The new arrangements would also give states a greater ability to exclude certain prescription drugs from coverage, through what is known as a “closed formulary.” With proper safeguards, formularies can be a useful tool for reducing drug costs. But Medicaid already gets what are, by U.S. standards, rock-bottom drug prices, and there’s a possibility states could use these formularies to cut costs in ways that sacrifice beneficiary health.

“The authority to impose a closed formulary raises serious risks that beneficiaries would lose access to needed prescription drugs because it could be used to deny coverage of a drug solely due to cost, even if the drug is high-value or a clinical breakthrough,” Edwin Park of the Georgetown Center for Children and Families, argues.

States wouldn’t have to make any of these changes, as Verma stated repeatedly Thursday. “It is not a mandatory change in Medicaid structure or financing,” Verma said. “No state is under any obligation to participate.”

And conservative state officials that have so far resisted expanding Medicaid to nondisabled adults, even with the extra funds available through the Affordable Care Act, might see the new initiative as a cheaper, more acceptable way to cover those adults. Oklahoma’s Republican governor, who appeared alongside Verma at an event unveiling the new initiative, could be the first to try.

But the potential for savings from the new financing option could also prove attractive to states that already cover adults, prodding them to scale back benefits or find some way to limit enrollment.
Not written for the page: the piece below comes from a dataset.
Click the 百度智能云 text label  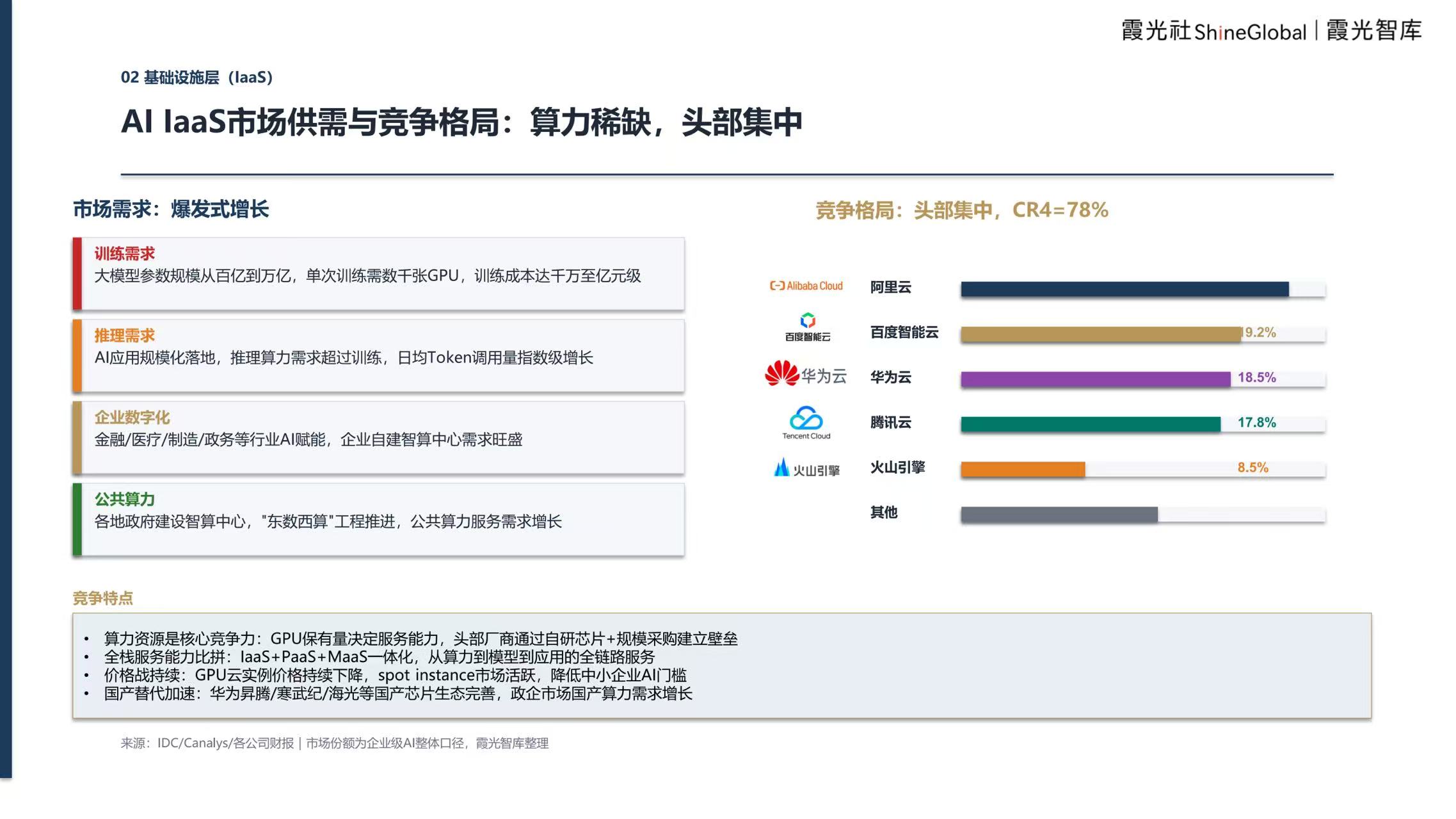click(904, 332)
And once states opt into the new financing system, experts warn, they could face new, unexpected budget pressures in years when Medicaid suddenly gets more expensive because of an economic downturn or, say, an epidemic.

Thursday’s proposal says that states may seek extra funds in such instances, but that doesn’t mean states would get the money. “There’s no guarantee that [the Centers for Medicare and Medicaid Services] would grant them and no clear criteria,” says Aviva Aron-Dine, vice president for health policy at the Center on Budget. “I’d also worry that the uncertainty around such renegotiations would lead states to make cuts.”

How The Courts Might React

The lack of evidence that the new financing option would advance Medicaid’s goals of providing health care to the poor could stop the experiment from going forward. Absent such proof, judges may decide it is not permissible under the Medicaid law.

Federal judges have already blocked Medicaid “work requirements,” another change in the program that the Trump administration has encouraged, on precisely those grounds.

But the new financing option may run into an even bigger legal problem. The Medicaid statute specifies which parts of the program states can change, and the federal funding arrangement is not on the list.

Legal experts have been warning about this possibility for months, following early reports that this new initiative was under consideration. In Thursday’s press call, Verma said these critics didn’t understand what the administration was trying to do and that the new initiative is fully consistent with Medicaid’s rules.

“I think a lot of those charges are from folks that haven’t actually reviewed what we put out there,” Verma said. “We are not changing how the financing is structured.”

But as she outlined the proposal, Verma noted that states taking up the new option would “agree to manage their program within a defined budget, introducing an important element of fiscal accountability.” And the very first sentence of the official letter describing the new option states that it would provide “federal taxpayers with greater budget certainty” ― which, as University of Michigan professor Nicholas Bagley notes, taxpayers don’t have now.

That may or may not be a desirable goal, Bagley told HuffPost, but it’s not the kind of change the law would seem to allow: “It looks to me like [the Department of Health and Human Services] is trying to make a fundamental change to the Medicaid financing structure even though it’s not allowed to make fundamental changes to the Medicaid funding structure.”